* **Your instructions**: List each line of the data that holds the word "label".
== Data to use
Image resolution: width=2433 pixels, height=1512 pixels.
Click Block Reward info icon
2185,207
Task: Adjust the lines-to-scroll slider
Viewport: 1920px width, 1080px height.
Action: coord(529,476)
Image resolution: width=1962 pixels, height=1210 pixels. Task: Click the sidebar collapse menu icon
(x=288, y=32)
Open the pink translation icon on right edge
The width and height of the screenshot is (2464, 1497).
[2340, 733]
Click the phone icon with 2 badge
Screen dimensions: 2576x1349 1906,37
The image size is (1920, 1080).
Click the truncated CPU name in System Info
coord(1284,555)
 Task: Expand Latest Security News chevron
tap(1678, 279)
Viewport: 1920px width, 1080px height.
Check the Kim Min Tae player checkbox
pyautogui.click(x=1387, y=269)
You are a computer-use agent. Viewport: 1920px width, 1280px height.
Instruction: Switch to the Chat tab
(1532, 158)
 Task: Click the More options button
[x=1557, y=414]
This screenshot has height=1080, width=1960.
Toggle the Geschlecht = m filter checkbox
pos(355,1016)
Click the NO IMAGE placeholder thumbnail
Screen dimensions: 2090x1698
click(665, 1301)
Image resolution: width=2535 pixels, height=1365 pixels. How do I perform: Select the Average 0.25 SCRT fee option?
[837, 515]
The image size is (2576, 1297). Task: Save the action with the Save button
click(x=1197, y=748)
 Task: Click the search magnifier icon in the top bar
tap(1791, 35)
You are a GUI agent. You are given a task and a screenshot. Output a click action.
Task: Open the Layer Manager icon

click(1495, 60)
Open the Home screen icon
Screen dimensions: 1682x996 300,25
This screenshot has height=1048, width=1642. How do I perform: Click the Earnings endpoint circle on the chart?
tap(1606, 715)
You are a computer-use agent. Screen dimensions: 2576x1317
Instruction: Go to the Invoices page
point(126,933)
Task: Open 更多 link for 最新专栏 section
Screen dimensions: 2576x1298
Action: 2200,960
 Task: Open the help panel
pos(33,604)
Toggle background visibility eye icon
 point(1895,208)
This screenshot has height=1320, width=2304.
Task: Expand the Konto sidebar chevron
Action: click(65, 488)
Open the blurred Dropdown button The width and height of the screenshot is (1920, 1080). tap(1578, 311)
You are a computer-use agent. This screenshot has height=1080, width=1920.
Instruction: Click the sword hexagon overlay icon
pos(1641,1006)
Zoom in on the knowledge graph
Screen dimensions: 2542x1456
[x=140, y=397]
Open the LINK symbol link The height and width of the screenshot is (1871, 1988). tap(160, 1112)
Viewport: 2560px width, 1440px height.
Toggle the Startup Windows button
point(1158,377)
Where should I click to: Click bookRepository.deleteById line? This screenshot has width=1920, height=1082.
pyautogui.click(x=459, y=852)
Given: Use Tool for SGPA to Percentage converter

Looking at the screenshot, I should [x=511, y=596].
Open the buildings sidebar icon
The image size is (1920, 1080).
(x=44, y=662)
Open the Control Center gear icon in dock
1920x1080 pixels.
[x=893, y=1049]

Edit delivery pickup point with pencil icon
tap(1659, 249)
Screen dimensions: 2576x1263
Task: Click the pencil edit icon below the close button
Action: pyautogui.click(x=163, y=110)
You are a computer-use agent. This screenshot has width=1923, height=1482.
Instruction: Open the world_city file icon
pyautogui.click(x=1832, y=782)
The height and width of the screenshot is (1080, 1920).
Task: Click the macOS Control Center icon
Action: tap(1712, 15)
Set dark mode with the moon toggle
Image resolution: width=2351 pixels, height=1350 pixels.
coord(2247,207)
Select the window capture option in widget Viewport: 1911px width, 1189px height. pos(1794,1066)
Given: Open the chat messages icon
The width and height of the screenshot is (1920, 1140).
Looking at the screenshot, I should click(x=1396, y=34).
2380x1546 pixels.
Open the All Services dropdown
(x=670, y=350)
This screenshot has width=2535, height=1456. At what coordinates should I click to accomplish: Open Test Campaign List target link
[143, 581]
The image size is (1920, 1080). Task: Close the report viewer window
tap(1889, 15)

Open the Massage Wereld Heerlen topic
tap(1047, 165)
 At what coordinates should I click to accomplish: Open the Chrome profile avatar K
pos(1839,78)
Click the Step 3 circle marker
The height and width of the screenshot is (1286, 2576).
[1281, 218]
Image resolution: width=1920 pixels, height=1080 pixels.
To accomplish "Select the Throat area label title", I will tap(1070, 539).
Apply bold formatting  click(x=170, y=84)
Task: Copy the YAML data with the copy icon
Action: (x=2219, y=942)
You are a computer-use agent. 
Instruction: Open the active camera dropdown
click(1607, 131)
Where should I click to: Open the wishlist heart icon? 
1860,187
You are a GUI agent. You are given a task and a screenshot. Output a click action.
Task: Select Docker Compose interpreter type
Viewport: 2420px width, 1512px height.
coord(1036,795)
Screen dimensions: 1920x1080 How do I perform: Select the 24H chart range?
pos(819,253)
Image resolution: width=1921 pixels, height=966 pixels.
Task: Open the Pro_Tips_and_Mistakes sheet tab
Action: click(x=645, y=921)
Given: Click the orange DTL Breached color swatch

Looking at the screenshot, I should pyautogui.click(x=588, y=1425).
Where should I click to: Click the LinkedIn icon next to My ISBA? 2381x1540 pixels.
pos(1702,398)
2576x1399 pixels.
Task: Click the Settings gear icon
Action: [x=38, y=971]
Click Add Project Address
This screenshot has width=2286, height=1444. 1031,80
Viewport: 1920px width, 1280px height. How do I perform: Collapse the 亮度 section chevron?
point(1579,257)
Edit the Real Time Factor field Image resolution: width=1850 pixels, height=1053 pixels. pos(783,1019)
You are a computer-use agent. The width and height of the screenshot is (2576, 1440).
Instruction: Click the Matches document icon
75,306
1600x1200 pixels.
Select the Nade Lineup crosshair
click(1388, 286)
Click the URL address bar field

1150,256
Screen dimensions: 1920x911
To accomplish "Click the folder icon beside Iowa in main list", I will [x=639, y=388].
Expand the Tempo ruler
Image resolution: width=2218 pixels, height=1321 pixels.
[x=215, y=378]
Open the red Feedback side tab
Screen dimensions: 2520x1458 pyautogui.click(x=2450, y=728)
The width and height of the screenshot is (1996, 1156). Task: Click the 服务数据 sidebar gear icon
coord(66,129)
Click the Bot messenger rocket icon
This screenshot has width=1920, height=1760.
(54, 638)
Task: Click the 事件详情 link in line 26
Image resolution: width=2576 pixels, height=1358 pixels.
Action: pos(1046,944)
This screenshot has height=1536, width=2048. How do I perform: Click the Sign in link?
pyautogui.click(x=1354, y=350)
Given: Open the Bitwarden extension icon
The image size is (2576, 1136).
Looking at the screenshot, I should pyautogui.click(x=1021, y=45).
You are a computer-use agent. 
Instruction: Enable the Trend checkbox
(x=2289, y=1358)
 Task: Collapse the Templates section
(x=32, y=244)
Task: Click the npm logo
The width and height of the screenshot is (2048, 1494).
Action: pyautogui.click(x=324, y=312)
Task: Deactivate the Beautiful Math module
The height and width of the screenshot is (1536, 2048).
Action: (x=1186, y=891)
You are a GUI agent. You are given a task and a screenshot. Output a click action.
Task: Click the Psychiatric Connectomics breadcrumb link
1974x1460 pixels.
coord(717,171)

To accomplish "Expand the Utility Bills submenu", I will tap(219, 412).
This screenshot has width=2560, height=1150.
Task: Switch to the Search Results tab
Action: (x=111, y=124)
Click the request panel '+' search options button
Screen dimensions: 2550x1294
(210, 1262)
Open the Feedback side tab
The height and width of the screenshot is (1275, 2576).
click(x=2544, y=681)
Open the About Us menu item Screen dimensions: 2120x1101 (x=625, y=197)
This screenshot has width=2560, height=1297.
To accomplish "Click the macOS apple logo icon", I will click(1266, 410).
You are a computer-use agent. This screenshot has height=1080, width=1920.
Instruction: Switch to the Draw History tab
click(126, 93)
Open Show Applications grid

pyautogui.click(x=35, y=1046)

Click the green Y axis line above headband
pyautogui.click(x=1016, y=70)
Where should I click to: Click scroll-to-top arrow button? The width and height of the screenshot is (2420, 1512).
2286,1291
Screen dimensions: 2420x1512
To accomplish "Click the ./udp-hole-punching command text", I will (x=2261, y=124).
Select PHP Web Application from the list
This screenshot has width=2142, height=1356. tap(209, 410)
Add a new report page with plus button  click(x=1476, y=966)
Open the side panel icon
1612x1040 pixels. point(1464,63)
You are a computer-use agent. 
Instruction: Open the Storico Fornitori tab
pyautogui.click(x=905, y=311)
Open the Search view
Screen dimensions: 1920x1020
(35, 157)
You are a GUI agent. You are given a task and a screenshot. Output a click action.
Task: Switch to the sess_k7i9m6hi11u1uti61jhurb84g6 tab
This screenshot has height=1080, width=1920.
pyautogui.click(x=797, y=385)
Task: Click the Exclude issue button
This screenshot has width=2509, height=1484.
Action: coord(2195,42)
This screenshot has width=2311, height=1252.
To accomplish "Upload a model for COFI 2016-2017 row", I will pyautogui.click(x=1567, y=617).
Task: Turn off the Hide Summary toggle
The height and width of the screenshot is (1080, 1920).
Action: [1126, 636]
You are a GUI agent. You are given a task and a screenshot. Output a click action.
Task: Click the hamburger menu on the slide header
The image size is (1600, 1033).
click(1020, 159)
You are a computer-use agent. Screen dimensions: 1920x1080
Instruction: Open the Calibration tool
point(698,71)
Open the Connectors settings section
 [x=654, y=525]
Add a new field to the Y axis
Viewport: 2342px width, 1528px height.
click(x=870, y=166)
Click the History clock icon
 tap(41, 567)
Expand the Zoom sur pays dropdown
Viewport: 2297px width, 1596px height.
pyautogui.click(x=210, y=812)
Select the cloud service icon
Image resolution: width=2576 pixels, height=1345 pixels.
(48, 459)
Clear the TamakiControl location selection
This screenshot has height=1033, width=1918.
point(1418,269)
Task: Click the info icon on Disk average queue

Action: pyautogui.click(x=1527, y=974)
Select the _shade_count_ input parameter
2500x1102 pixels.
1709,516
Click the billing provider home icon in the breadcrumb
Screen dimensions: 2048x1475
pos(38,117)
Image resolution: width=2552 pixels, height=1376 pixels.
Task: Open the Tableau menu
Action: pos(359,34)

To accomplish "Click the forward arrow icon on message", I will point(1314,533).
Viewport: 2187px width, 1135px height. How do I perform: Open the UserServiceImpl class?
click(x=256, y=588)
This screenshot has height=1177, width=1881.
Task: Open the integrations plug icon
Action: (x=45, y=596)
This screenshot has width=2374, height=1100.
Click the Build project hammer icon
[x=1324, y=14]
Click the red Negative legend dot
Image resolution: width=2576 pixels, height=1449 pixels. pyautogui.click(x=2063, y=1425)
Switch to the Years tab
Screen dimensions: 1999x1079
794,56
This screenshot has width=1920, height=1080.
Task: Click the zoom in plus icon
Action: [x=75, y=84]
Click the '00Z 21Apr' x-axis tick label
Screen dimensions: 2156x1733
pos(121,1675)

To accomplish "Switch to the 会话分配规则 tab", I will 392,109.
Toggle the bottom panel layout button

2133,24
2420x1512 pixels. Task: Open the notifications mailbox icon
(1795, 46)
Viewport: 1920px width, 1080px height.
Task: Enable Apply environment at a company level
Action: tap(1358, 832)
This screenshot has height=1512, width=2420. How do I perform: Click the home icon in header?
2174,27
====
* **Task result**:
To accomplish "Select the Throat area label title", I will tap(1070, 539).
Click the '00Z 21Apr' x-axis tick label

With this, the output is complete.